◆ **PROBLEM STATEMENT**: Restate each record word for word, from the first to the last.

================================

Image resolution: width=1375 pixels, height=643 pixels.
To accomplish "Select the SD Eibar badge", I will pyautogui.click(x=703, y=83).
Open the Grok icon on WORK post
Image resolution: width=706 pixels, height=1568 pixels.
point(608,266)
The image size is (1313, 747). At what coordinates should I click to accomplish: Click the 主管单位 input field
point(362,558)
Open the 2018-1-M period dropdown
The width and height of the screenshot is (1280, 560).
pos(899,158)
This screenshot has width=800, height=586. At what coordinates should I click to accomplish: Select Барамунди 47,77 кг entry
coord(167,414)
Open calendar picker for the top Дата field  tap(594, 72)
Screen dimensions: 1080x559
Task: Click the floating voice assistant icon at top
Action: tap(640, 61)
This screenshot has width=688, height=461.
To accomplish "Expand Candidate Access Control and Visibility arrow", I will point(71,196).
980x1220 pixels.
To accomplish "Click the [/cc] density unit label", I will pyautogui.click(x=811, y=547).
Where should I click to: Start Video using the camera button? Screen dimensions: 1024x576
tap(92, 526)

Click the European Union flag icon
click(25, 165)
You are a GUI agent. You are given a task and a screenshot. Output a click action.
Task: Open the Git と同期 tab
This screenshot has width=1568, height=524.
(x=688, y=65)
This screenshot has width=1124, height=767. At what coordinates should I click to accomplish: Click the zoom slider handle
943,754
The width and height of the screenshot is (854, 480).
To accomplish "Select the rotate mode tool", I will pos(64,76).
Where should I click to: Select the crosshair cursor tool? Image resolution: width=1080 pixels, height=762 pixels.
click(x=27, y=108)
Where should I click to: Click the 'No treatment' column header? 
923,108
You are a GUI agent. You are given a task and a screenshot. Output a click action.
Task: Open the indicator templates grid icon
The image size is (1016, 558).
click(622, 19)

================================

◆ **WRITTEN ANSWER**:
Image resolution: width=1375 pixels, height=643 pixels.
To accomplish "Select the SD Eibar badge", I will pyautogui.click(x=703, y=83).
Open the Grok icon on WORK post
Image resolution: width=706 pixels, height=1568 pixels.
point(608,266)
The image size is (1313, 747). At what coordinates should I click to accomplish: Click the 主管单位 input field
point(362,558)
Open the 2018-1-M period dropdown
The width and height of the screenshot is (1280, 560).
pos(899,158)
This screenshot has width=800, height=586. At what coordinates should I click to accomplish: Select Барамунди 47,77 кг entry
coord(167,414)
Open calendar picker for the top Дата field  tap(594, 72)
Screen dimensions: 1080x559
Task: Click the floating voice assistant icon at top
Action: tap(640, 61)
This screenshot has width=688, height=461.
To accomplish "Expand Candidate Access Control and Visibility arrow", I will point(71,196).
980x1220 pixels.
To accomplish "Click the [/cc] density unit label", I will pyautogui.click(x=811, y=547).
Where should I click to: Start Video using the camera button? Screen dimensions: 1024x576
tap(92, 526)

Click the European Union flag icon
click(25, 165)
You are a GUI agent. You are given a task and a screenshot. Output a click action.
Task: Open the Git と同期 tab
This screenshot has width=1568, height=524.
(x=688, y=65)
This screenshot has width=1124, height=767. At what coordinates should I click to accomplish: Click the zoom slider handle
943,754
The width and height of the screenshot is (854, 480).
To accomplish "Select the rotate mode tool", I will pos(64,76).
Where should I click to: Select the crosshair cursor tool? Image resolution: width=1080 pixels, height=762 pixels.
click(x=27, y=108)
Where should I click to: Click the 'No treatment' column header? 
923,108
You are a GUI agent. You are given a task and a screenshot. Output a click action.
Task: Open the indicator templates grid icon
The image size is (1016, 558).
click(622, 19)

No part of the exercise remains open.